Указательный палец Фремонта уткнулся в заголовок.
— «Семь минут», автор Дж Дж Джадвей. Эту книгу не забудет ни одна женщина. Ваша жена… «Семь минут» встряхнут ее и страшно возбудят… И все же это настоящая литература.
— Литература… Я не уверен…
— Простите, я неточно выразился. Я хотел сказать, для искушенного читателя в ней нет ничего постыдного. Большинство же — не искушенные читатели, а болваны и тупицы. Прочитав ее, они могут оскорбиться, но, если вы знаете жизнь, вы по достоинству оцените потрясающую откровенность этой книги. Возьмите самых больших писателей этого направления: Клеланда, Лоуренса, Фрэнка Харриса, Генри Миллера. После Дж Дж Джадвея они покажутся вам детскими писателями. Они ничего не знают о сексе. В сексе никто не разбирался, пока не появился Джадвей и не придумал настоящий секс. Он придумал его для своих «Семи минут», только у него секс реальный, самый реальный, какой я когда-либо встречал.
— А вы сами-то ее читали?
— Дважды. Первый раз в Париже, издание «Этуаль». Французы запретили ее издавать на своем языке. Соединенные Штаты и Великобритания — на английском. Поэтому ее издали в Париже крошечным тиражом для туристов. Потом я прочитал, это, первое массовое издание. Разве вы не видели рекламное объявление в воскресной газете? «Самая запретная книга в истории».
— Почему «Семь минут» запрещали? — захотел узнать Отто Келлог. — Потому что она непристойная?
— Книга была запрещена… — Фремонт нахмурился. — Да, по-моему, можно сказать, что ее повсюду запрещали, поскольку считали непристойной. До тех пор пока один крупный издатель из Нью-Йорка не набрался смелости и не сказал: может, мир немного повзрослел и созрел, чтобы воспринять эту книгу, потому что, как бы она ни называлась — непристойной или еще как-нибудь, — все равно это шедевр.
— Как книга может быть одновременно и непристойной, и шедевром?
— «Семь минут» может.

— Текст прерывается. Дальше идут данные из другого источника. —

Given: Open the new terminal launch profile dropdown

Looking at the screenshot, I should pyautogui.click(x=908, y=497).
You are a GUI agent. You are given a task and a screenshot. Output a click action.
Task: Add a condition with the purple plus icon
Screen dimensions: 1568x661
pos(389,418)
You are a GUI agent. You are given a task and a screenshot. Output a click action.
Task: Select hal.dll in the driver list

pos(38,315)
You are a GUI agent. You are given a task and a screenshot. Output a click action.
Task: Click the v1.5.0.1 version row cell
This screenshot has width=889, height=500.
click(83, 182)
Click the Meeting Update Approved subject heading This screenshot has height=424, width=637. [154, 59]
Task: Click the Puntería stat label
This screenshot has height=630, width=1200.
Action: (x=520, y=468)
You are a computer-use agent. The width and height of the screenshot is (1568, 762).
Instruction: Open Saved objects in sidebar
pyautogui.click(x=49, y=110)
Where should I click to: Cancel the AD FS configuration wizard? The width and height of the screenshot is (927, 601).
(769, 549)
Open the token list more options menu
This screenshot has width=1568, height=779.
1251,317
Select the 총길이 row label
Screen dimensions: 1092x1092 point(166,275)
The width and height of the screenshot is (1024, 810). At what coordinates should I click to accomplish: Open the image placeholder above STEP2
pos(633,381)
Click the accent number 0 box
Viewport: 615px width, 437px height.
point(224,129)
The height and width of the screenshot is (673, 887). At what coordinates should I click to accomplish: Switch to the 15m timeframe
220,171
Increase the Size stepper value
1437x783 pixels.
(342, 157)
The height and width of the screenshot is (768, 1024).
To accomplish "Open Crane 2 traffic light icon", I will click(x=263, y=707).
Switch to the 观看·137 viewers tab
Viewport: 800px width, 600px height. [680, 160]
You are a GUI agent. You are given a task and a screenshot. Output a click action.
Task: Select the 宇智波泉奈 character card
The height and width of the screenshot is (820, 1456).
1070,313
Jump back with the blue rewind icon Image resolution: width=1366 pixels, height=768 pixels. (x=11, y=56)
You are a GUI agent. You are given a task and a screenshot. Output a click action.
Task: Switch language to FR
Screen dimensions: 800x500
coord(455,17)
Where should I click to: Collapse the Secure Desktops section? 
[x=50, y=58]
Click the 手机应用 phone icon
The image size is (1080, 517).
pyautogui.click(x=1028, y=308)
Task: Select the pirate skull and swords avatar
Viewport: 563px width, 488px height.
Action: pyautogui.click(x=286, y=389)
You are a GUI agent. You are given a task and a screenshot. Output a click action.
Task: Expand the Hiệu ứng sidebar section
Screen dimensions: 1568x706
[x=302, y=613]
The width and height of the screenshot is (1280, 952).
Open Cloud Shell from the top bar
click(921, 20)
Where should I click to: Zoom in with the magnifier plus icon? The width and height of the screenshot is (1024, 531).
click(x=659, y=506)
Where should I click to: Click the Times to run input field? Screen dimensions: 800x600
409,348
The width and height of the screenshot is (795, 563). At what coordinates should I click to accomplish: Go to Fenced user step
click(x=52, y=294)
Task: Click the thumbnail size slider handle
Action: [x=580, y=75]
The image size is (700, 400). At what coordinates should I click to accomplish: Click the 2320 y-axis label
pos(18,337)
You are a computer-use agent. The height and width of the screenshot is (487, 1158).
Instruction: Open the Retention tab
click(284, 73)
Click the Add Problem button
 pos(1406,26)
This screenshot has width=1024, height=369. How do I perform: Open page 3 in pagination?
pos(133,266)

Она и то, и другое.
— А по-вашему, мистер Фремонт, эта книга непристойна?
— Кто я такой, чтобы судить? К тому же что такое «непристойность»? Есть слово из трех букв, которое одни считают грязным и непристойным, а другие — прекрасным. Так и с этой книгой. Некоторые, возможно даже большинство, назовут ее непристойной, но немало читателей будут считать ее достойной.